The “Fame” announcement comes hot on the heels of the closing notice for “High Fidelity,” the box office nonstarter that will shutter Sunday, just a week after opening.

But “Fame,” in contrast, earned good reviews and built up solid if unspectacular biz since its summer bow. For the last several weeks the tuner’s grosses have hovered in the $400,000 range, last week reporting sales of $491,262.

The show hasn’t yet recouped its original capitalization, but producer Scott Zeiger said every week of the run was profitable.

Short and the production will head out for a 35-week national tour in 2007.

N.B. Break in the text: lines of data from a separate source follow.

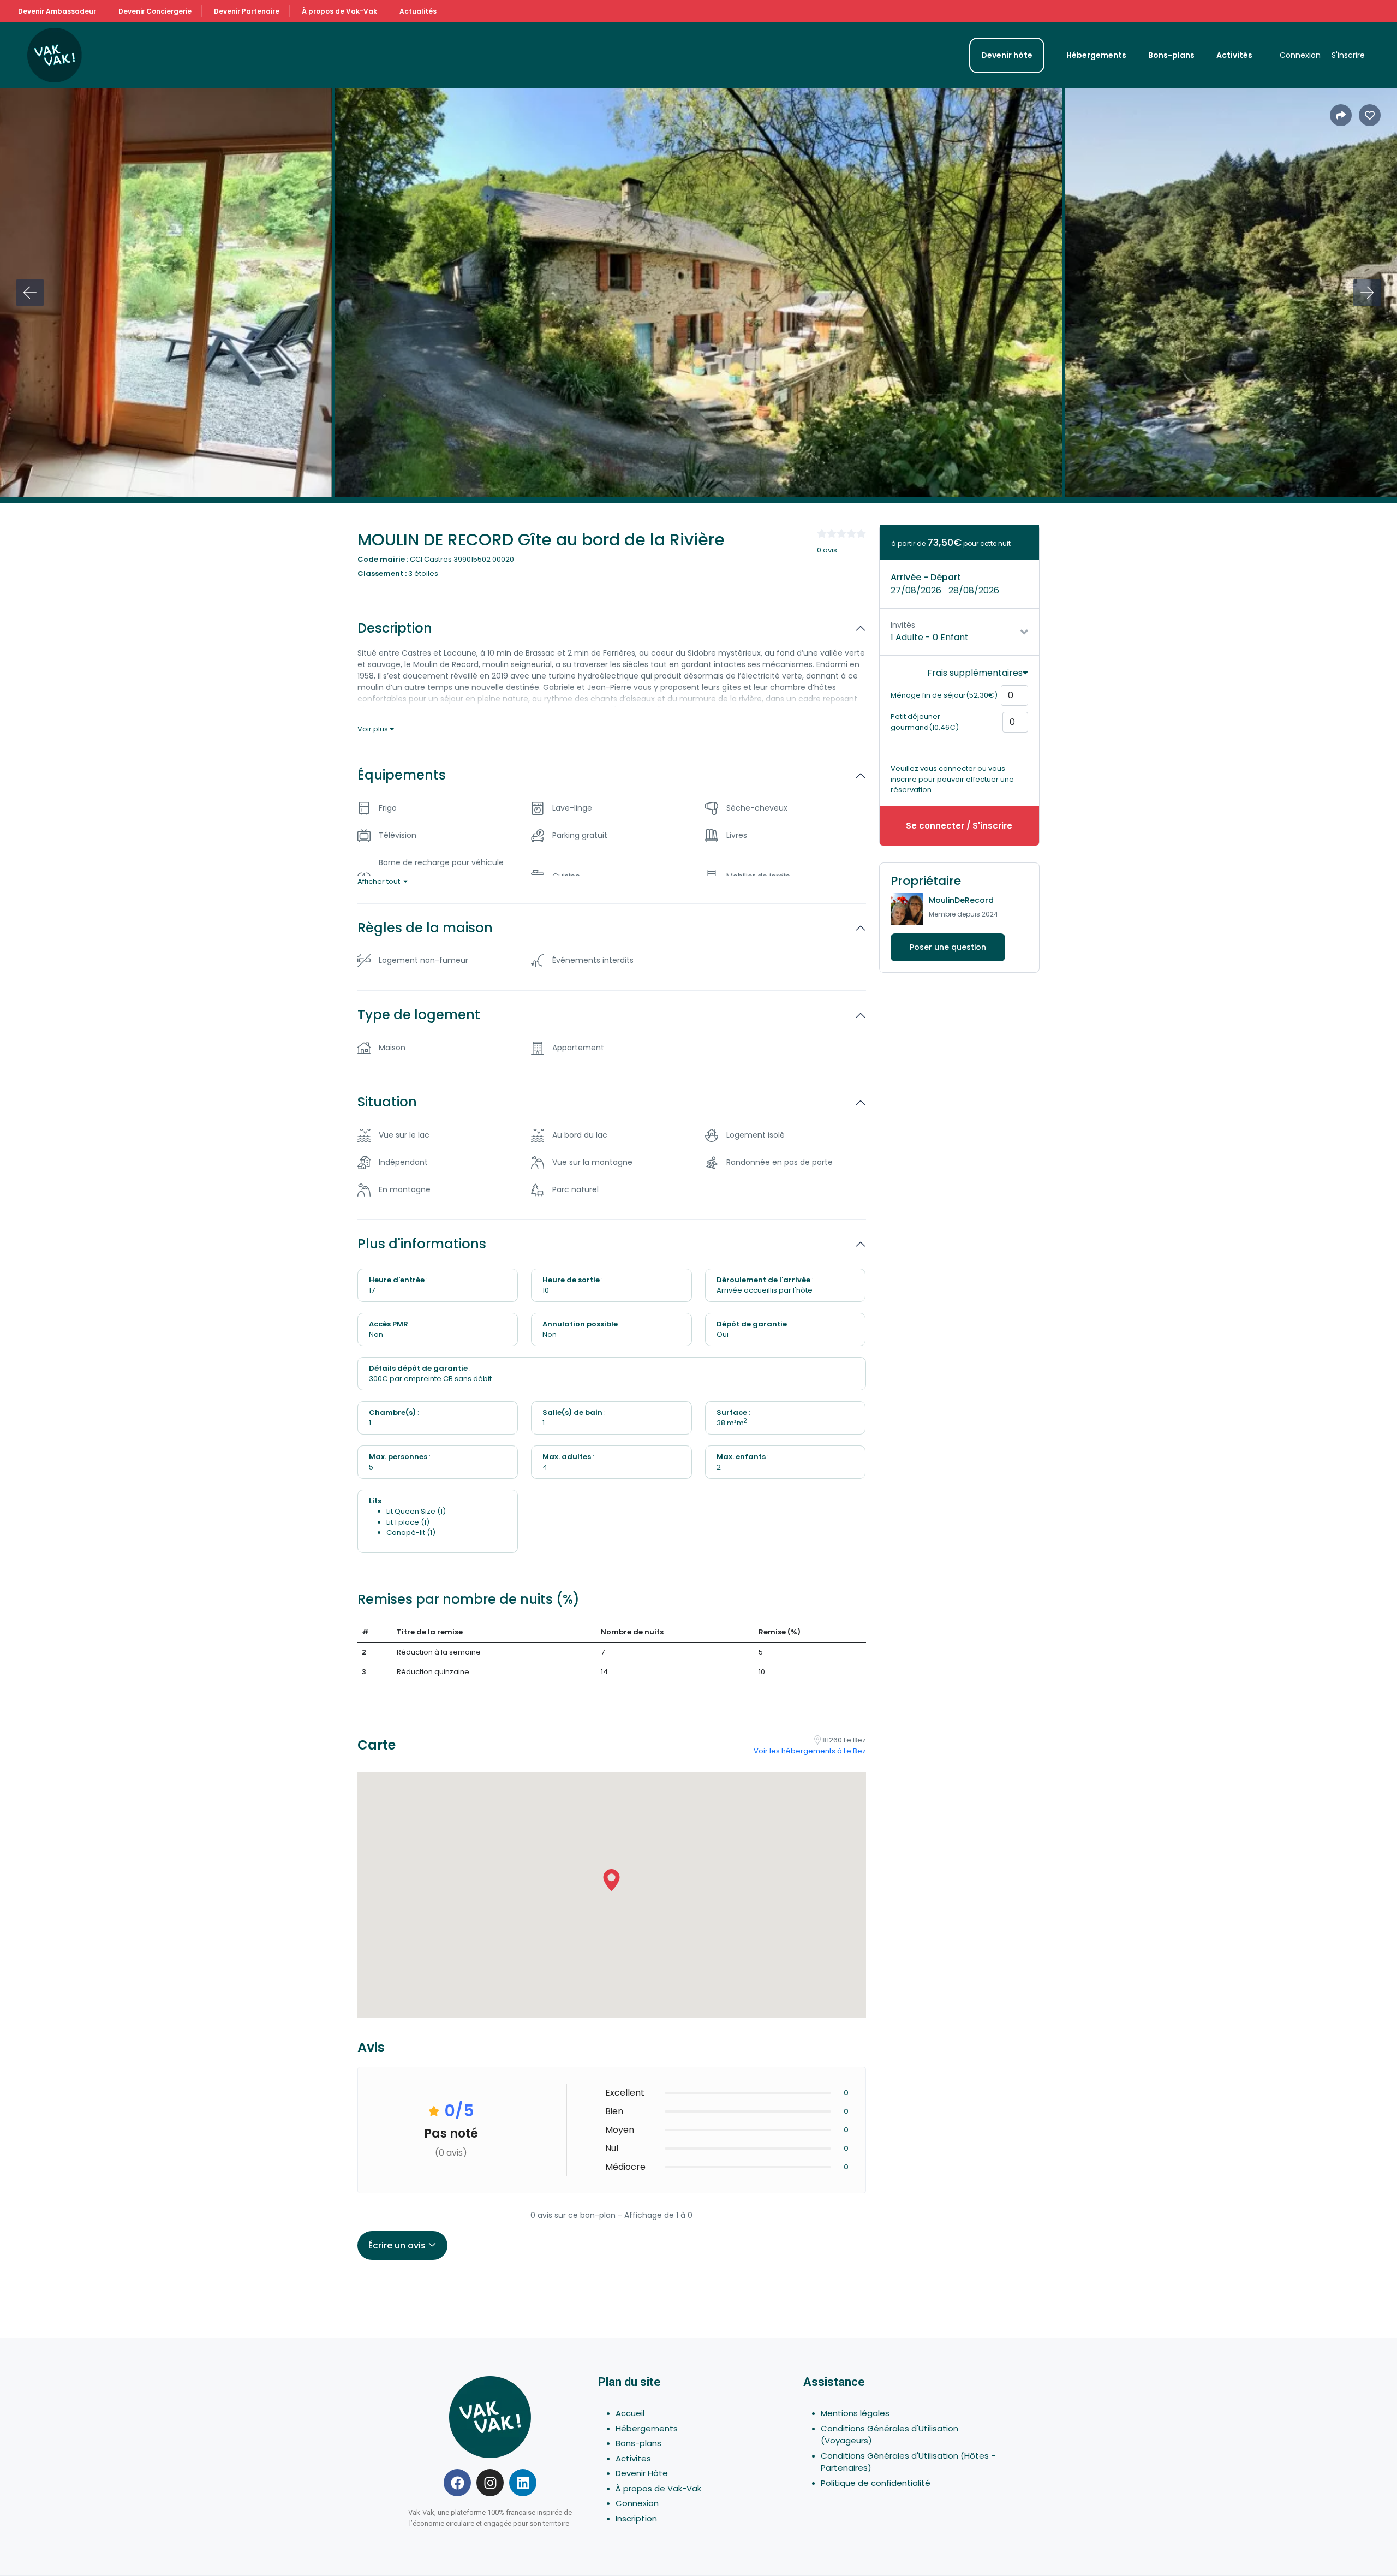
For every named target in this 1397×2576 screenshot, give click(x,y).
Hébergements (1096, 55)
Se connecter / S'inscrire (959, 825)
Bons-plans (1171, 55)
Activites (633, 2458)
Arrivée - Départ (926, 577)
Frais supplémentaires (975, 673)
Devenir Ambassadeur (57, 11)
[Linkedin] (522, 2482)
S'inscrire (1348, 55)
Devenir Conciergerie (155, 11)
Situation (387, 1102)
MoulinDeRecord (961, 900)
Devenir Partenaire (246, 11)
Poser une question (948, 947)
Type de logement (418, 1015)
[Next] (1367, 292)
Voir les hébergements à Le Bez (810, 1751)
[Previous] (30, 292)
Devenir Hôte (642, 2473)
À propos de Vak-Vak (339, 11)
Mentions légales (855, 2413)
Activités (1234, 55)
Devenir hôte (1006, 55)
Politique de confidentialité (875, 2483)
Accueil (630, 2413)
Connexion (1300, 55)
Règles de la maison (425, 928)
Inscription (636, 2518)
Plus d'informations (421, 1244)
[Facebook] (457, 2482)
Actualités (418, 11)
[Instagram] (490, 2482)
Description (394, 628)
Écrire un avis (398, 2245)
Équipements (401, 775)
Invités (903, 625)
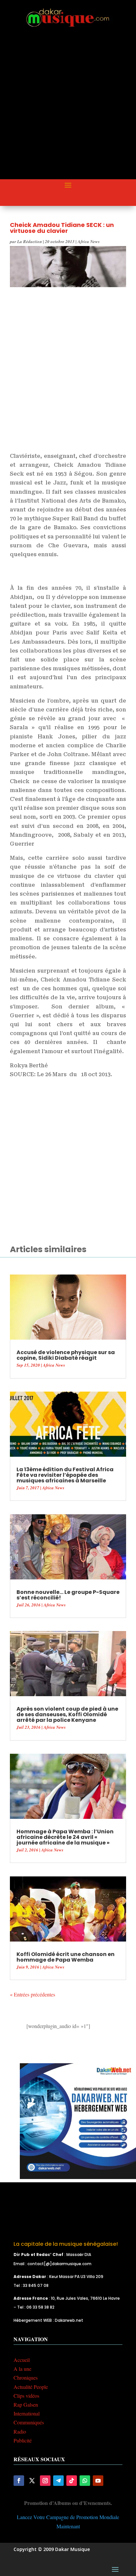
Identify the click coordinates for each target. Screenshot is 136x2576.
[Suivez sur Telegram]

For “Fame,” Short teamed with “Hairspray” creatives Scott Wittman (who directed and and co-wrote the lyrics) and Marc Shaiman, who composed the music, co-wrote the lyrics and also appeared as the on-stage musical director.

Show got a profile boost from one-perf-only appearances by celebs — including Jerry Seinfeld, Kathleen Turner, and Bette Midler — who were pulled out of the audience to be interviewed by Short’s clueless alter ego, Jiminy Glick.

By running a bit beyond the end of the year, “Fame” hopes to capitalize on the box office bonanza of the holidays that usually lasts through early January — and to avoid facing the traditionally dire post-holiday slump.